Every line from the one containing "Task: Select the Serial0/0 interface" to the end of the records below should be returned exactly; pictures are to be dropped.

····················

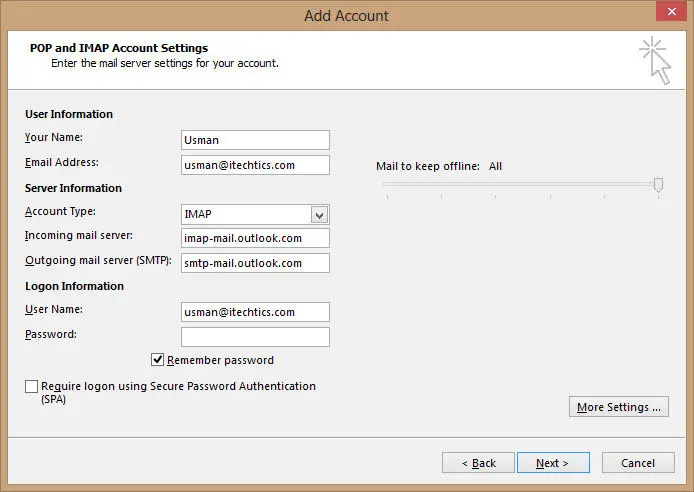Click the Next button

pyautogui.click(x=553, y=463)
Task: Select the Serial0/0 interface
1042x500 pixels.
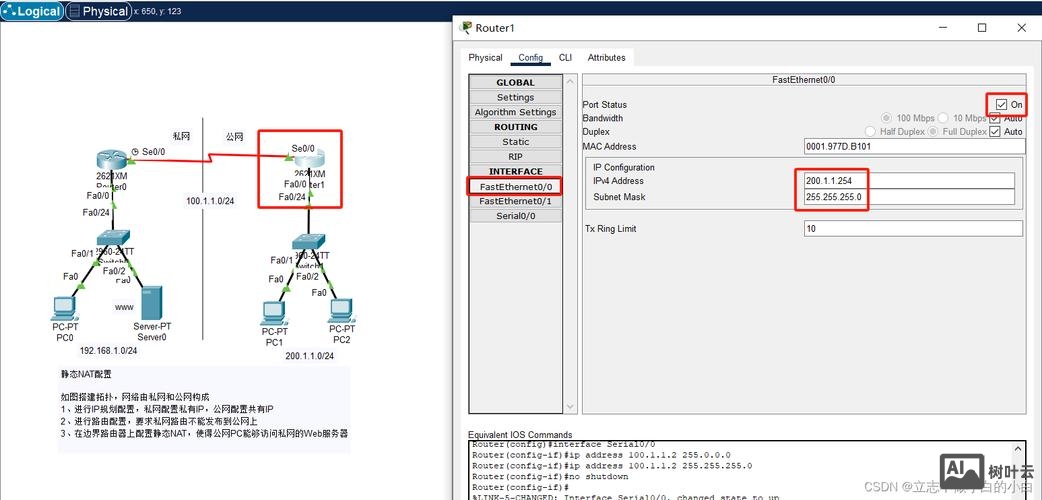Action: coord(515,216)
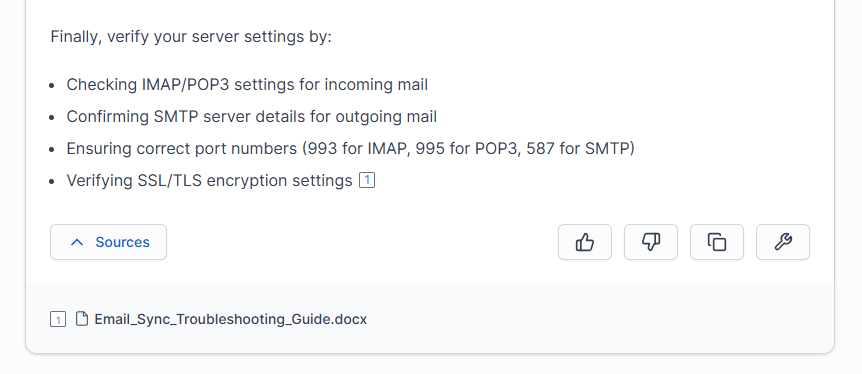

····················

[TASK RESULT]
Task: Select the Serial0/0 interface
1042x500 pixels.
Action: coord(515,216)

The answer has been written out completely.